Overall, the tide seems to be shifting. CCUS has managed to attract a remarkably broad coalition of supporters, including climate hawks on the left and fossil fuel supporters on the right. Under an administration that has stepped away from many important climate policies, including the Paris Accord and the Clean Power Plan, building bipartisan support for investing in this technology is critical to its future.

The federal government has an integral role to play in ensuring CCUS succeeds by supplementing critical funding for research and development. The Trump administration has repeatedly tried to slash energy technology R&D funding, with the Department of Energy’s CCUS R&D budget cut by as much as 76 percent in proposed budgets. As funding for energy technology innovation in the United States has slowed, China is now set to lead the way in funding for CCUS R&D. The United States must protect and expand its R&D funding in order to play a leading role in the energy transition.

The government must also improve incentives for CCUS deployment. The FUTURE Act, recently enacted by Congress as part of the February 2018 budget bill and championed by a noticeably bipartisan coalition, is an important step toward making CCUS economical. The bill extends carbon dioxide capture, storage and conversion tax credits and increases the value of those credits. The same bipartisan group of senators has proposed another bill, the USE IT act, which would amplify support for CCUS technology by directly funding research and development and by setting up a prize competition to reward deployment in the private sector, especially of direct air capture technology. These are welcome steps forward in supporting this critical technology.

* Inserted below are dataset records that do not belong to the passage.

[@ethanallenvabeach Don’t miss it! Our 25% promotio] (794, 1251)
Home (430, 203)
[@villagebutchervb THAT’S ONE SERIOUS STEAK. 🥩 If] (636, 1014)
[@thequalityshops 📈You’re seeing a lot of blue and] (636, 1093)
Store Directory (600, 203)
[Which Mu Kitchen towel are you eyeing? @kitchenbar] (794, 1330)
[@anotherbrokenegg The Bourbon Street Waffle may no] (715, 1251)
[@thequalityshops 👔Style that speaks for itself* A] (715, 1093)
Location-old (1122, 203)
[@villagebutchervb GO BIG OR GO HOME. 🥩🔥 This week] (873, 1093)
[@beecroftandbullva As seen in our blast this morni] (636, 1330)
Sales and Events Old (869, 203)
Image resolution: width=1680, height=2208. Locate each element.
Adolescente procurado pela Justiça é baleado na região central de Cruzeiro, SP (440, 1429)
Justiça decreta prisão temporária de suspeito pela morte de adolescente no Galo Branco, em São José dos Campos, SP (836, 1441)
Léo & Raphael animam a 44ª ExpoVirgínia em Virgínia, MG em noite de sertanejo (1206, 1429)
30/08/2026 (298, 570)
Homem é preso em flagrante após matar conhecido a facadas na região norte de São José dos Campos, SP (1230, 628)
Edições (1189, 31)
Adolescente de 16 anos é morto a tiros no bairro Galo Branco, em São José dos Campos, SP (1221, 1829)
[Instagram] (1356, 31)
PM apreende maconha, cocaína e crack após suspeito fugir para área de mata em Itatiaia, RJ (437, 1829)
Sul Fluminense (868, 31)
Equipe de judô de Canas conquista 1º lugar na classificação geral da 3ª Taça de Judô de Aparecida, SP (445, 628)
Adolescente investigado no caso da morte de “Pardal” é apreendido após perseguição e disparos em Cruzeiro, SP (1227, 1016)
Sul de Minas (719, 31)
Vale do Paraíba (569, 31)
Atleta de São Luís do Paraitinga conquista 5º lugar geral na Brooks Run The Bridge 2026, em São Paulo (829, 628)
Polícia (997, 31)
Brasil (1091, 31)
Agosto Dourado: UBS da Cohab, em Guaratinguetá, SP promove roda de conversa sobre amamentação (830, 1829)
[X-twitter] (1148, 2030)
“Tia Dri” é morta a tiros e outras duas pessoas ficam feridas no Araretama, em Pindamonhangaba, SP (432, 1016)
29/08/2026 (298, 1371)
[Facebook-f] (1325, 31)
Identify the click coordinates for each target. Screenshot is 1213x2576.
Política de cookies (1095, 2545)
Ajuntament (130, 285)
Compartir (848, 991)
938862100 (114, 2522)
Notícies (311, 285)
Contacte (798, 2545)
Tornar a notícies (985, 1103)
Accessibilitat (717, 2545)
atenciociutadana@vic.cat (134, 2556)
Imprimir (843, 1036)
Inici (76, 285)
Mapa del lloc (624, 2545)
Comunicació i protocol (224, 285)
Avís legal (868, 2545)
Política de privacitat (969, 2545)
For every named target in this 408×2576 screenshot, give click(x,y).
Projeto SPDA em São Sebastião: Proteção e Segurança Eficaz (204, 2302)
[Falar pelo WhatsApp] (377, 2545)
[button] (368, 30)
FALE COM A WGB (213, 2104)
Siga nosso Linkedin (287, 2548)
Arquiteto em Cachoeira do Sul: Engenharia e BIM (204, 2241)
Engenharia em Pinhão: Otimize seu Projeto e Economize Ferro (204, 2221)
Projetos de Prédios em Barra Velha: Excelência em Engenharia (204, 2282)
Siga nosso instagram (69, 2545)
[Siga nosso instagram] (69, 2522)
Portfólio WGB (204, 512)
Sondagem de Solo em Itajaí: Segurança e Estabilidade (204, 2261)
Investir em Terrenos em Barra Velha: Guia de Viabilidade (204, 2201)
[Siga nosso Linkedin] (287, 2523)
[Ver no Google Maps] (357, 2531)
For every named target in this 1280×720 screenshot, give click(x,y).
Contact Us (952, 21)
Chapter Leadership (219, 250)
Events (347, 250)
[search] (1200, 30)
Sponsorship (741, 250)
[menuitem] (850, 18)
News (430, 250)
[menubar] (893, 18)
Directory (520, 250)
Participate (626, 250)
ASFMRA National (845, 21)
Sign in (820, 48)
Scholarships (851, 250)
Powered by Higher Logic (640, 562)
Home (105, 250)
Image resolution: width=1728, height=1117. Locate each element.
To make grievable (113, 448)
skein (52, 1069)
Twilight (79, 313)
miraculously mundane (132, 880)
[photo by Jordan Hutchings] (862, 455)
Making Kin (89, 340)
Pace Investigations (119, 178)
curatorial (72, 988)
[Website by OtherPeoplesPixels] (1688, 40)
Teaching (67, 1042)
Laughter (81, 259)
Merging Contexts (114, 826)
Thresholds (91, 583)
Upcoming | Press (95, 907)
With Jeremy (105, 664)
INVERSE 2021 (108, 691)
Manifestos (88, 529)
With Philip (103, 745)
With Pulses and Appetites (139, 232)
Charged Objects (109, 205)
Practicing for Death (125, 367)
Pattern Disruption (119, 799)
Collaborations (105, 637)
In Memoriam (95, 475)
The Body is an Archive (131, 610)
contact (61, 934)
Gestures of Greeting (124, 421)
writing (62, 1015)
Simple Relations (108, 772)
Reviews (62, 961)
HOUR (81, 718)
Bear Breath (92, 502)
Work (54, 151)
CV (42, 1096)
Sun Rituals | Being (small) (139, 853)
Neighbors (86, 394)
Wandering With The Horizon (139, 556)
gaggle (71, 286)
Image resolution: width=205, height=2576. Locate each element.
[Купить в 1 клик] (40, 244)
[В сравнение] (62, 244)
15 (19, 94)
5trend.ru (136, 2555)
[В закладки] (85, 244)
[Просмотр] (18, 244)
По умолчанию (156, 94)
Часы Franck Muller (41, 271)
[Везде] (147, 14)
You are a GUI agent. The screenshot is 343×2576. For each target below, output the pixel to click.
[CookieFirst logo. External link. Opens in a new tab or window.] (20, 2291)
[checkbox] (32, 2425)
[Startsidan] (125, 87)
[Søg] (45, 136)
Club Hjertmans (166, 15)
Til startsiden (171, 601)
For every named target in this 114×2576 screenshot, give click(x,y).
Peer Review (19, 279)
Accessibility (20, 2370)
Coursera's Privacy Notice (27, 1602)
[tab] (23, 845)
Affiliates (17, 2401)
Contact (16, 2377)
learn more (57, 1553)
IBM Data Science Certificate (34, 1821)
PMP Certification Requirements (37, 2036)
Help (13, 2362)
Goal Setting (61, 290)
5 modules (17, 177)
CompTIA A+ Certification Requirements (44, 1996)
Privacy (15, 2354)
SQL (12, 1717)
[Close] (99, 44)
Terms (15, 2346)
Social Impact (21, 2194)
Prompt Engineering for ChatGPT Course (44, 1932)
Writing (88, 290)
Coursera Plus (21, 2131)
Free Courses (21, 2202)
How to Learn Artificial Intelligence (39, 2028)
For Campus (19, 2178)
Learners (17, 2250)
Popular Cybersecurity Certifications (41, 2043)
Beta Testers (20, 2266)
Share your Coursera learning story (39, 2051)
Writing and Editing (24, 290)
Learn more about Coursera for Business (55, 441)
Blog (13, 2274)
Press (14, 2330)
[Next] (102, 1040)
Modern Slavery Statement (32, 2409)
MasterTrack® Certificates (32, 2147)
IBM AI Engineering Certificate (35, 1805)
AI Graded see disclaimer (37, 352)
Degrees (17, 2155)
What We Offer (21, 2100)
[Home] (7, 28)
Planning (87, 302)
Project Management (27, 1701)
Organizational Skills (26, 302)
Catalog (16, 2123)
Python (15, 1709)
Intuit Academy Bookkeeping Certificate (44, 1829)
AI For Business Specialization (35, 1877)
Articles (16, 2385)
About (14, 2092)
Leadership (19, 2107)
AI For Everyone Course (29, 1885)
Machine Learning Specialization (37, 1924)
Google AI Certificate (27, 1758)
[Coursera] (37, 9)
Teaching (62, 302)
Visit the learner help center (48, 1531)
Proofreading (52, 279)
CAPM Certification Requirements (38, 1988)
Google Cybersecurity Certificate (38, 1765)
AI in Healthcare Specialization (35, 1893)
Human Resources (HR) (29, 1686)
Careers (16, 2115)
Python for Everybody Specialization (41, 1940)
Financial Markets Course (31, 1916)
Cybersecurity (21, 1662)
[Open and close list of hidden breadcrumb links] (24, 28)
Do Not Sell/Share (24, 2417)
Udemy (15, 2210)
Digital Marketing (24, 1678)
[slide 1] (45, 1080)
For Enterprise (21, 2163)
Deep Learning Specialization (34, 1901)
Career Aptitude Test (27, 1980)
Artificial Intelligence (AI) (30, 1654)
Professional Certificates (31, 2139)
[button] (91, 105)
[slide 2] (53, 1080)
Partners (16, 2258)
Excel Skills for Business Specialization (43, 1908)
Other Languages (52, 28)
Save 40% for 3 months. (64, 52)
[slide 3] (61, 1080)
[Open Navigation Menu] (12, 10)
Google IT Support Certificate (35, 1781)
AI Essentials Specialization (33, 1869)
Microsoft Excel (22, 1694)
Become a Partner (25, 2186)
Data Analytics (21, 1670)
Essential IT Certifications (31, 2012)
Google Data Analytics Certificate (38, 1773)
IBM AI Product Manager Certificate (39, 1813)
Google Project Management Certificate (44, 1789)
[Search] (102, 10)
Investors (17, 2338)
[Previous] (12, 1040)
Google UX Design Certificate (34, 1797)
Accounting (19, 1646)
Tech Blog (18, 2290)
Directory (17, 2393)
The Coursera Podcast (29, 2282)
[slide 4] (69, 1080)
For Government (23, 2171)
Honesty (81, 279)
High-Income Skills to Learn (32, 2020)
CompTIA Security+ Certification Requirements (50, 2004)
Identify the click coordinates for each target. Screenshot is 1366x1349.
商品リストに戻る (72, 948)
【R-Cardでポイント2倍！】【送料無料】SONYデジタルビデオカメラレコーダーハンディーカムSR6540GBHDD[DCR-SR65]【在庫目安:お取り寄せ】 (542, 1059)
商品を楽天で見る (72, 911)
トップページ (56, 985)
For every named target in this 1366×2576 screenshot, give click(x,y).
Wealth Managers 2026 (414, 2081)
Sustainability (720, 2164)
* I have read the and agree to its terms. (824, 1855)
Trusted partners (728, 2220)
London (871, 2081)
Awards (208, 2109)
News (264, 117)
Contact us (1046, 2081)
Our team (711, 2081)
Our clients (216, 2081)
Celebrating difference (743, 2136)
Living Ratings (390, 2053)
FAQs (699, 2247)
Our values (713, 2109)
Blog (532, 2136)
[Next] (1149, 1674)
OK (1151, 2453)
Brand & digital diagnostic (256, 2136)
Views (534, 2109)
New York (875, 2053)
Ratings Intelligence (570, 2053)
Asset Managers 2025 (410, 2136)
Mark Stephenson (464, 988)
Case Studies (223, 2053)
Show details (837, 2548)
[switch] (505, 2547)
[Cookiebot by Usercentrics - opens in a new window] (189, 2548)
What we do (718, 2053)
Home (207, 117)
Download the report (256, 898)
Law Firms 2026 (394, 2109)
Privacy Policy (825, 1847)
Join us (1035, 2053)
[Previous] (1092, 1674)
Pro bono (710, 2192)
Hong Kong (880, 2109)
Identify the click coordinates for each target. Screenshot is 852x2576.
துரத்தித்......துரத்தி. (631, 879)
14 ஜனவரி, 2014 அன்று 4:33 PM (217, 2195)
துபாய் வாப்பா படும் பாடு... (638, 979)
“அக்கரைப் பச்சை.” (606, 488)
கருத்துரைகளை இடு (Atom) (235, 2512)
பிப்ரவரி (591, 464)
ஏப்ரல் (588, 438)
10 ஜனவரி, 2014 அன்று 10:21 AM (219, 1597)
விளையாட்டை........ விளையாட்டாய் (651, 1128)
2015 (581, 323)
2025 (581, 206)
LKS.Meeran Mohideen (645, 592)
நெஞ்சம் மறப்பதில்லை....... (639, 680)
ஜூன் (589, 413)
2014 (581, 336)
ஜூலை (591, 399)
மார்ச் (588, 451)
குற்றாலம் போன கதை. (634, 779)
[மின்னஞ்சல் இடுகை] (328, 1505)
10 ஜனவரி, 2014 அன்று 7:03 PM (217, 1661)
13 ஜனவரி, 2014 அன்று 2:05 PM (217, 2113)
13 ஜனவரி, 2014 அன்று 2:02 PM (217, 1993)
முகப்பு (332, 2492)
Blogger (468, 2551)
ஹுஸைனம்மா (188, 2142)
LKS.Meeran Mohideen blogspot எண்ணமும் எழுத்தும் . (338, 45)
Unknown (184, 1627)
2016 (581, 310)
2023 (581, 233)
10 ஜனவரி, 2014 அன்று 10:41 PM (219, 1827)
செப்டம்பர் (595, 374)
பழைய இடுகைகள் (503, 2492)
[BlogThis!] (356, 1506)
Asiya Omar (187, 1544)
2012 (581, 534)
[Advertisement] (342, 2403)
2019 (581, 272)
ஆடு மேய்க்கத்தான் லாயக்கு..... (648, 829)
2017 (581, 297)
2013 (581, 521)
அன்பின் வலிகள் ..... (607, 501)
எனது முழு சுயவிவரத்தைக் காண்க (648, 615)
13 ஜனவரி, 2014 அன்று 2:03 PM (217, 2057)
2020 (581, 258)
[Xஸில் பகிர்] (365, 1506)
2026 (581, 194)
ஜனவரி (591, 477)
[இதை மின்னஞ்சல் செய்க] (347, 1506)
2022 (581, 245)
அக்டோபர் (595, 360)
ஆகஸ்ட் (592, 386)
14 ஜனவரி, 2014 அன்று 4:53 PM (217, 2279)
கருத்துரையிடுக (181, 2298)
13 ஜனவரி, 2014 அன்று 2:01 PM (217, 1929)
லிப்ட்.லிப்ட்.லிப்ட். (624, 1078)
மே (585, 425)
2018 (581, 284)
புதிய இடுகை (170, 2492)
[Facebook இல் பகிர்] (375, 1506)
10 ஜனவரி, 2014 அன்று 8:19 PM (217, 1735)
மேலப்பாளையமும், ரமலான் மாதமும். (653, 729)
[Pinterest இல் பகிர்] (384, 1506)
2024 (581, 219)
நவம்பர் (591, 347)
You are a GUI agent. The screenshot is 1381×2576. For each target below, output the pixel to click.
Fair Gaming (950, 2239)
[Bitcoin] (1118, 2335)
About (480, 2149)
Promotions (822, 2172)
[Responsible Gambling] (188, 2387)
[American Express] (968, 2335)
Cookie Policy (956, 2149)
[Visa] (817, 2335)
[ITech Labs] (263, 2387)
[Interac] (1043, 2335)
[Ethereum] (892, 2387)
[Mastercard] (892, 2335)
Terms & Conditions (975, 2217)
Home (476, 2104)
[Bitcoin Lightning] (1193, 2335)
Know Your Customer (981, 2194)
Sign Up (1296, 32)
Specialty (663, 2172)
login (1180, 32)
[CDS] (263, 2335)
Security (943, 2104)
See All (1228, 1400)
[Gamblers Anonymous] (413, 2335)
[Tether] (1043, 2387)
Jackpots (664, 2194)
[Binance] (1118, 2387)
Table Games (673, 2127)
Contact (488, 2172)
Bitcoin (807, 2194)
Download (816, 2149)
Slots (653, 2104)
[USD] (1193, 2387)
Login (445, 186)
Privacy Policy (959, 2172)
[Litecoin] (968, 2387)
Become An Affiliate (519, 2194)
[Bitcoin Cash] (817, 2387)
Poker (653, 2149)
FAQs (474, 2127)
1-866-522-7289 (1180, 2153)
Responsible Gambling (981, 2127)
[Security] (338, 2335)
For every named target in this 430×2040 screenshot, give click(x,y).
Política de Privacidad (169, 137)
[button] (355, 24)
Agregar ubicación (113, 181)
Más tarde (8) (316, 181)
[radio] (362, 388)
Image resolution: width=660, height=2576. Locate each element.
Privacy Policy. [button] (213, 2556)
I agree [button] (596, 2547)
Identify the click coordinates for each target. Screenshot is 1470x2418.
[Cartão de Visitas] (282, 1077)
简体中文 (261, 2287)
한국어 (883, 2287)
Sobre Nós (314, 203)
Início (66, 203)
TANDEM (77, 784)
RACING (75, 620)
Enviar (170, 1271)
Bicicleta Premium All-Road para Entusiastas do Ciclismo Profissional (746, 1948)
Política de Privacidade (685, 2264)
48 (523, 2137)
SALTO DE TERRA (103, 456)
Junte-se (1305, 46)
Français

However, the government can and should go further by procuring CCUS technology for federal infrastructure and investing in national pipeline infrastructure to lower the costs associated with transporting CO2 from retrofitted plants. By doing so and increasing R&D funding, it can spur innovation to lower the cost and increase the efficiency of products on the market and thereby incentivize CCUS deployment.

The energy transition is accelerating at a rapid pace, but it will fall short of averting catastrophic climate change if it does not employ a wide range of solutions, including broad deployment of carbon capture, utilization and storage. The Paris Agreement was an important step in combating climate change, but without CCUS as part of the solution, the goals established there will be impossible to meet.